Una delle cause della crisi che ha sofferto il modello applicativo dell’IVA è stato dato dalla crescente perdita di fiducia che gli operatori economici europei gli hanno manifestato: gli stessi soggetti che avrebbero potuto beneficiare di quella garanzia di neutralità che ha da sempre rappresentato il tratto originale del nuovo tributo, e che per questo è diventato comune a tutti i sistemi tributari europei.
L’utilizzo solo formale di tale modello, senza corrispondenza con i soggetti realmente coinvolti in un’operazione effettivamente conclusa, ha prodotto, come prima ed immediata reazione dell’ordinamento quella sanzionatoria, anche penale, per reprimere tali comportamenti.

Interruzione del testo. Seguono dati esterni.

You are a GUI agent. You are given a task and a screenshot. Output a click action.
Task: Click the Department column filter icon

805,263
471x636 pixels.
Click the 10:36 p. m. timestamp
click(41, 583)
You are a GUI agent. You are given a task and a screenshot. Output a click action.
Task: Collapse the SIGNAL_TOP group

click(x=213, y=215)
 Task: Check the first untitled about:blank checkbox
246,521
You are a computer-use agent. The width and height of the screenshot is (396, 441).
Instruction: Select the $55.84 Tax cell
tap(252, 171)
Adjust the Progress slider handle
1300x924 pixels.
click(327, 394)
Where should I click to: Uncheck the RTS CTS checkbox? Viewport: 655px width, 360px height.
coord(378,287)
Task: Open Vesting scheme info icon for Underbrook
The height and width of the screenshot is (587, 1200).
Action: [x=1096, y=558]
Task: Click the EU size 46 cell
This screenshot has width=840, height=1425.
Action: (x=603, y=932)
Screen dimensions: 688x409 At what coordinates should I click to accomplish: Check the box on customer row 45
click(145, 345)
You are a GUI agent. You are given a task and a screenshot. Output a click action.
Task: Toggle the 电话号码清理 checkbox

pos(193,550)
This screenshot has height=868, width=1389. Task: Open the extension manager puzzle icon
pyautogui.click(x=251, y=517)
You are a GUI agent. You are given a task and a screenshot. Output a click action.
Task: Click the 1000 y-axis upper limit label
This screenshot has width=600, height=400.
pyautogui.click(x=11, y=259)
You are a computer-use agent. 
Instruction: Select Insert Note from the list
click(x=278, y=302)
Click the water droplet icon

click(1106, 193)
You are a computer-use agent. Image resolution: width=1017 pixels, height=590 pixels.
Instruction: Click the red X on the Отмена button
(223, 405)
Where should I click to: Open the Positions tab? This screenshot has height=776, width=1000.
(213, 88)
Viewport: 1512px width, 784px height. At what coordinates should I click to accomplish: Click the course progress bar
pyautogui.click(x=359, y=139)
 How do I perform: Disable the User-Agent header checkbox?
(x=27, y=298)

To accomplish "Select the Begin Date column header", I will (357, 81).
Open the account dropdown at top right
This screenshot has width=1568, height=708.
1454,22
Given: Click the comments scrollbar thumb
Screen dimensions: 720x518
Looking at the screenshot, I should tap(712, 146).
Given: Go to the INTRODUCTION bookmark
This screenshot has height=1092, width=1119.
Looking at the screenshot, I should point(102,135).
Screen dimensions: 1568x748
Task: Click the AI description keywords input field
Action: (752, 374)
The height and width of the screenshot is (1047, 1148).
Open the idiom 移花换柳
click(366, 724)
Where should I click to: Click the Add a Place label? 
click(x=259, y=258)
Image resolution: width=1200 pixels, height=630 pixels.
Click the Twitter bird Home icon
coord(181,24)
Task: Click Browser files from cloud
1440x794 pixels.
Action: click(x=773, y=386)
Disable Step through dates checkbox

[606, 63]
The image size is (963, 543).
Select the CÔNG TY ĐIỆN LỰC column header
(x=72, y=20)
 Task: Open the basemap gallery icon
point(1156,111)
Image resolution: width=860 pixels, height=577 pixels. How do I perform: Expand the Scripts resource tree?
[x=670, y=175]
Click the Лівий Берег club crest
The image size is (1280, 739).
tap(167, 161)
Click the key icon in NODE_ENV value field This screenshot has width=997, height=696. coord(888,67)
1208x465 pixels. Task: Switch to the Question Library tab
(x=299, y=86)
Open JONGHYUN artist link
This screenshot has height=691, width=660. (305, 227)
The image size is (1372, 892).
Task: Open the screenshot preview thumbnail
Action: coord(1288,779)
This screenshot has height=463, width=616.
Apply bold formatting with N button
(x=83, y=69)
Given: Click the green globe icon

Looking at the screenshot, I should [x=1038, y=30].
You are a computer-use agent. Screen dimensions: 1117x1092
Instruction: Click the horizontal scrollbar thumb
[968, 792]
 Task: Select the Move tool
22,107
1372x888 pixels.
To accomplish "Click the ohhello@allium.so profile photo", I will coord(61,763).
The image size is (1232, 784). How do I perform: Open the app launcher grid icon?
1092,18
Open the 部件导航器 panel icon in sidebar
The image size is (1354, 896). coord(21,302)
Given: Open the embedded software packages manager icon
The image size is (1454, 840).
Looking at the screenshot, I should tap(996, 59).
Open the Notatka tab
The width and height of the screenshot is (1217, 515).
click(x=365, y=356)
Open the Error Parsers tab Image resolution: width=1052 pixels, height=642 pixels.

Tale prioritaria tutela degli interessi finanziari nazionali ha messo in secondo piano gli effetti che la progressiva distanza del modello applicativo dalla realtà economica e giuridica stava provocando, con il proliferare di operazioni inesistenti, soprattutto dal punto di vista soggettivo, pregiudicando così in particolare quella neutralità che deve pur sempre connotare l’IVA nel mercato europeo.
Il “tradimento” del modello applicativo che le operazioni inesistenti provocano è troppo importante per essere ridotto al solo profilo sanzionatorio. Merita invece una riflessione sistematica che da sola la pur ricca giurisprudenza nazionale e europea non può dare: quella di rendere coerenti le diverse patologie del modello applicativo con le differenti forme di simulazione e abuso. Solo così si può garantire la necessaria coerenza con l’onere della prova e con la buona fede che una generica e giuridicamente indistinta inesistenza non è stata in grado di offrire, con sacrificio della certezza e della coerenza dello stesso sistema d’imposta sul valore aggiunto.